French citizens living in London have complained of three hour long waits to vote in the presidential elections.
Voters said they felt organisers were “discouraging” voters with “bad organisation” at polling stations.
Alexandra Marquez, who lives in Clapham, told the Evening Standard: “I got to the French Embassy at 11am and I’ve been asked to join the end of the queue three blocks away.
The 24-year-old continued: “I’ve been told the waiting time was three hours. I’m glad to see that there is such a big turn up for these elections, but it’s bad organisation.
“Why isn’t there more places open we can go to vote to? It makes it really discouraging and annoying.”
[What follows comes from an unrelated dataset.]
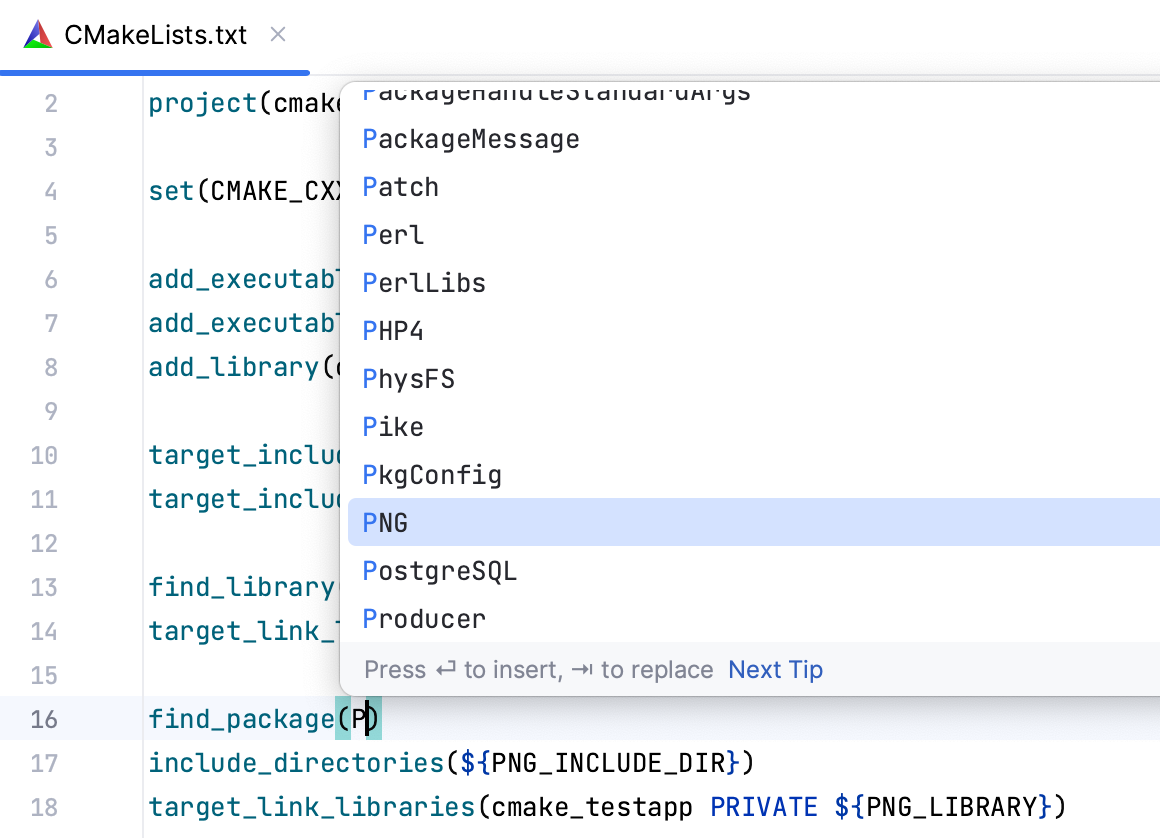Click target_link_libraries on line 18
Screen dimensions: 1160x838
click(310, 806)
Others echoed Marquez’s sentiments on social media, while some were keen to point out the lines simply showed the French were taking voting “very seriously”.
France is going to the polls to appoint the successor to Francois Hollande, who is not running after serving a single term in office. Nine candidates will be eliminated in Sunday’s vote.
Twenty Five polling stations were set in London up to cater for an expected 50,000 voters.
The election comes against a backdrop of terrorist attacks in France, including one in Paris on Thursday in which a gunman carrying a note praising Islamic State killed a police officer before being shot dead himself.
British police officers were stationed around the polling stations in South Kensington as long queues wrapped around the block as people queued patiently - often with their children in tow - to cast their vote.
Eleven candidates will contest Sunday’s first round of voting, with the frontrunners including centre-left candidate Emmanuel Macron, the far-right Front National’s Marine Le Pen, the Gaullist Francois Fillon and leftist Jean-Luc Melenchon.
Edouard de Guitaut, volunteer president of one of the polling stations at the lycee, said there had been a surge in registrations since the Brexit vote in June last year.
He said: “The French population (in the UK) has increased, in fact it increased quite massively.
“The number of French people who registered to vote here and registered their details at the French consulate increased by about 10% in the last year, post Brexit vote.
“A lot of them were worried and wanted to feel they had some administrative contacts here that they could call on if they needed to.
“So, we have a big pool of voters, we expect 50,000 French citizens to vote here in South Kensington and in my polling station I expect about 1,200 voters compared to about 800 five years ago.”
Polling stations have also been set up in Wembley, Birmingham, Leeds and Edinburgh for the large expatriate community to cast their votes, with 70 polling stations in total across the UK.
The last opinion polls before voting opened showed Le Pen and Macron narrowly ahead of Fillon and Melenchon, but it is being billed as one of the most unpredictable elections in generations.
British bookmaker Coral made the controversial far-right leader le Pen the 4-6 favourite to take the most votes in the first round of voting.
If a candidate reaches 50% on Sunday they win, but if not the top two will go head-to-head in a decisive second round of voting on May 7.
De Guitaut added: “It’s the first time since the Second World War that you don’t have the two main parties that are leading the polls.
“You have four candidates and it would be a very brave person or pundit to predict who the first two will be.
“I have an idea who one of them will be but I can’t tell you, but we will know soon enough.”